Top of Task data
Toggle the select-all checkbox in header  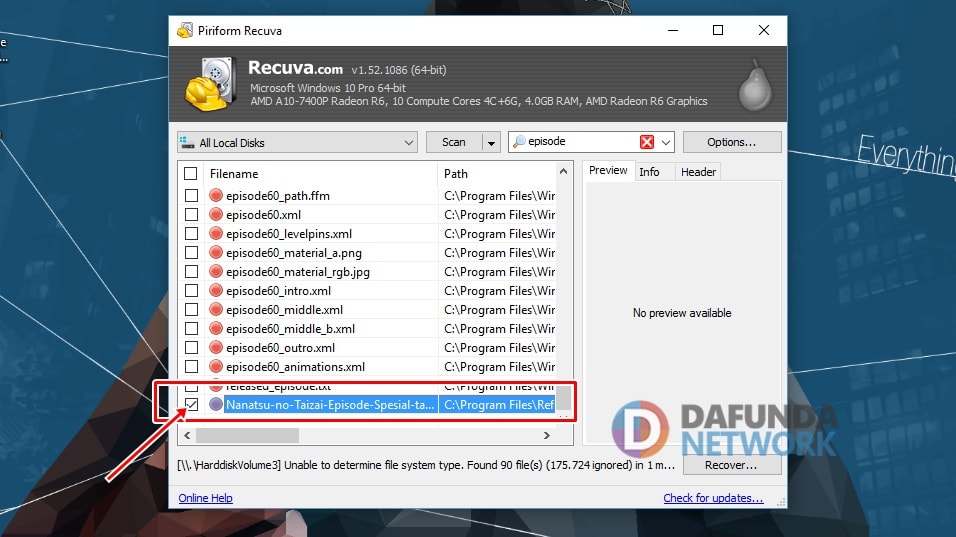(x=191, y=173)
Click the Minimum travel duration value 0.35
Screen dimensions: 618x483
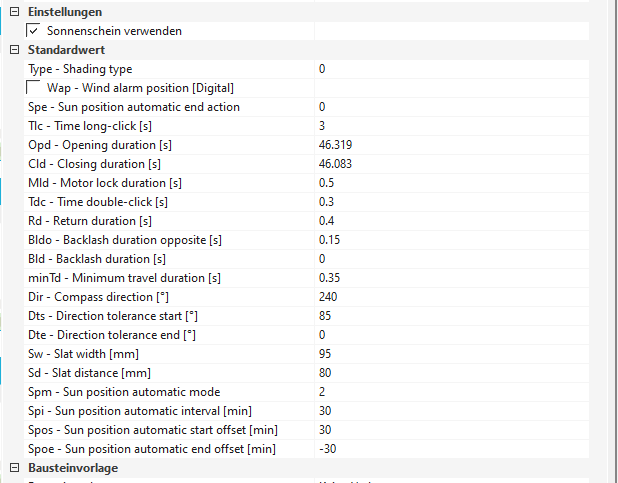click(330, 278)
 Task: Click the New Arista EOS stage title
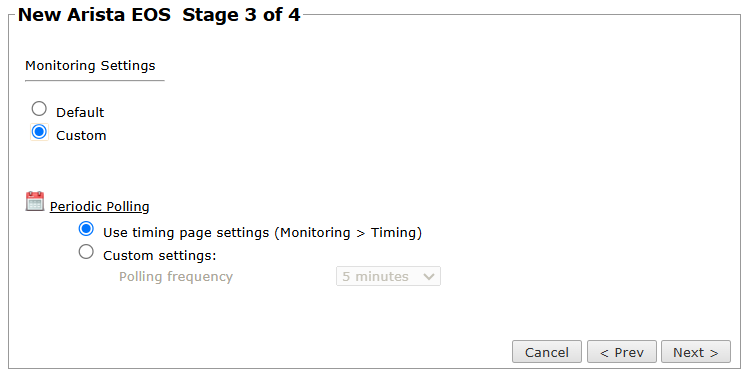(x=94, y=15)
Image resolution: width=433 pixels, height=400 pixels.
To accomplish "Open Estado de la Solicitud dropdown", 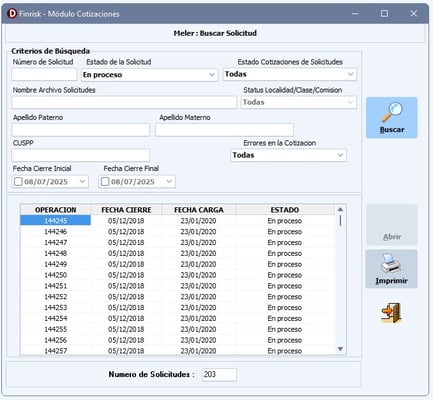I will (212, 75).
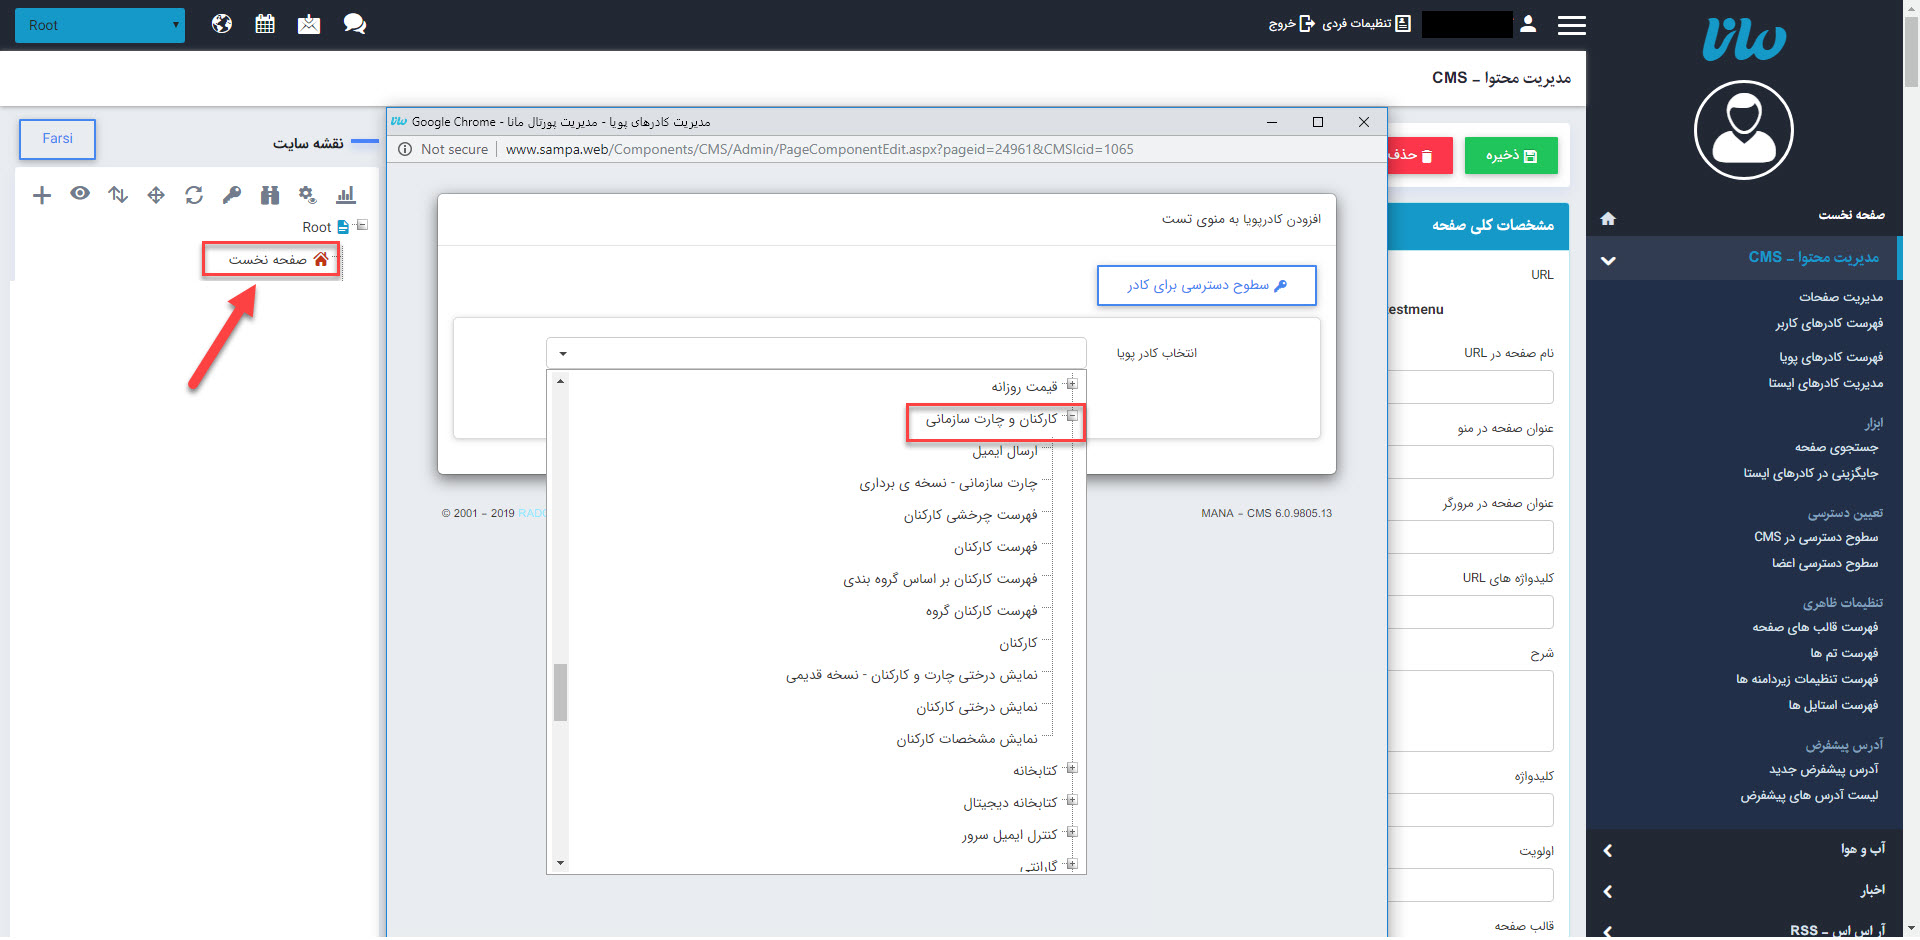
Task: Toggle the hamburger menu in the header
Action: (1571, 25)
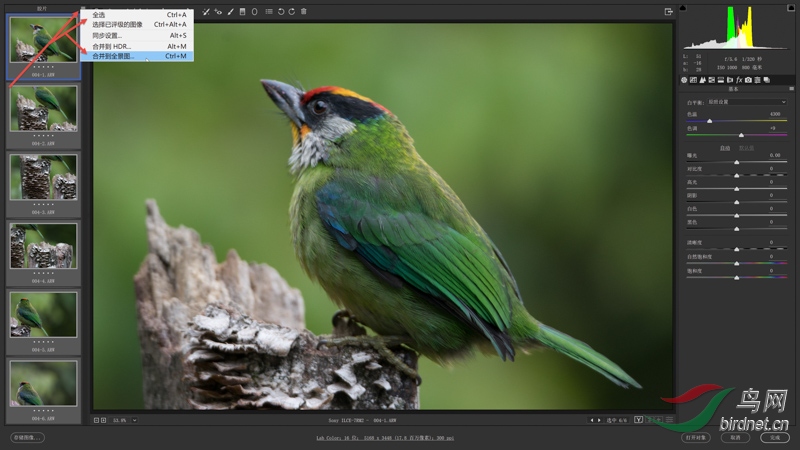Adjust the 色温 temperature slider
Screen dimensions: 800x450
tap(710, 121)
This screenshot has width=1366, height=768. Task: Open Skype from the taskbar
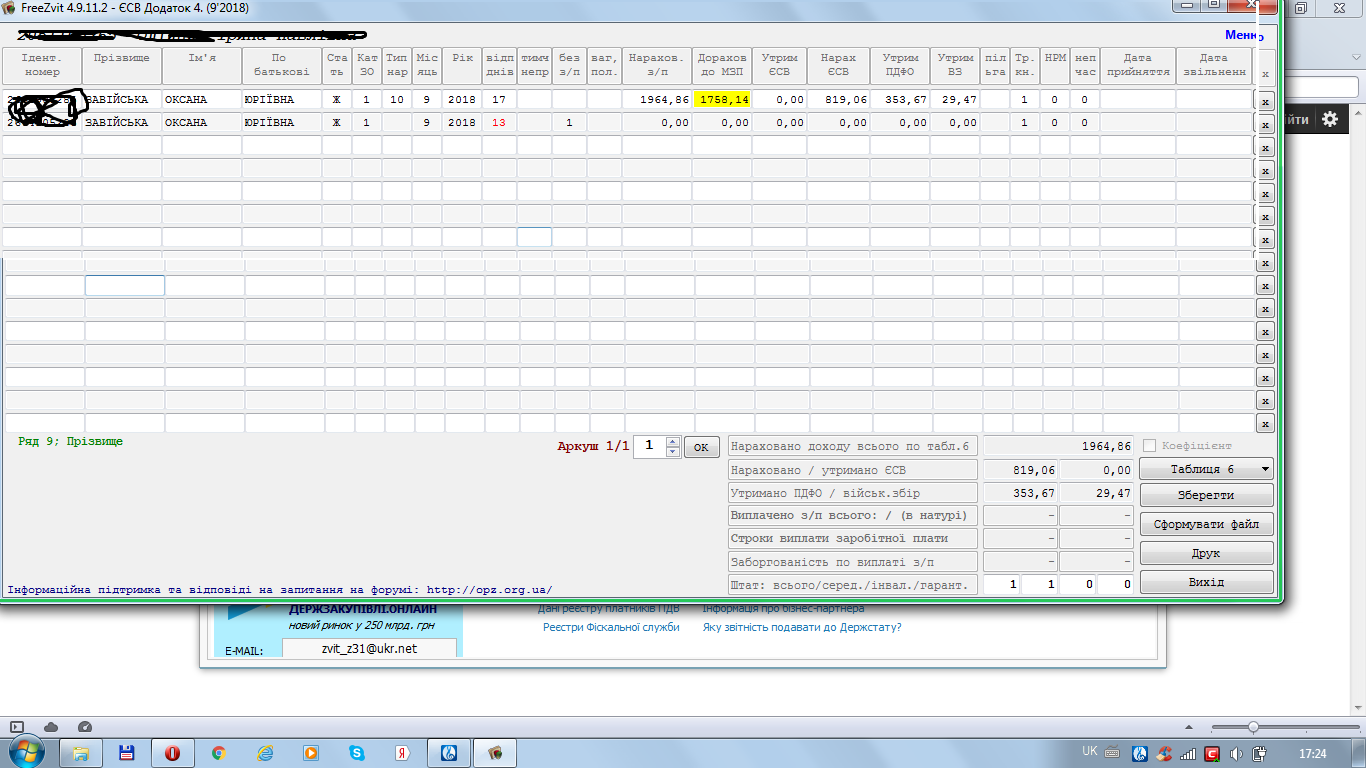click(356, 753)
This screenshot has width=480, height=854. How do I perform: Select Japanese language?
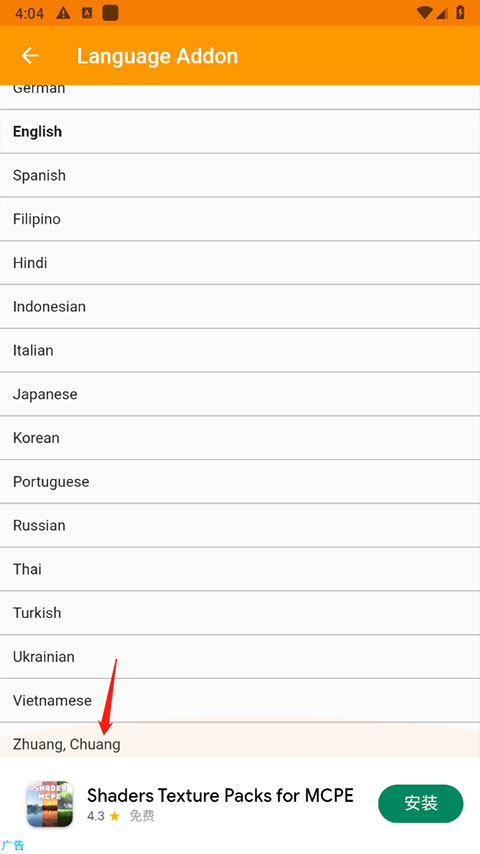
Bottom of Task data
**Task details:** Print the lines from the line containing "This screenshot has width=1366, height=768." through the last line of the listing, exactly as they stand, and leave any pictures out.

**Response box:**
This screenshot has width=1366, height=768. Task: Open Skype from the taskbar
click(356, 753)
This screenshot has width=480, height=854. How do I perform: Select Japanese language?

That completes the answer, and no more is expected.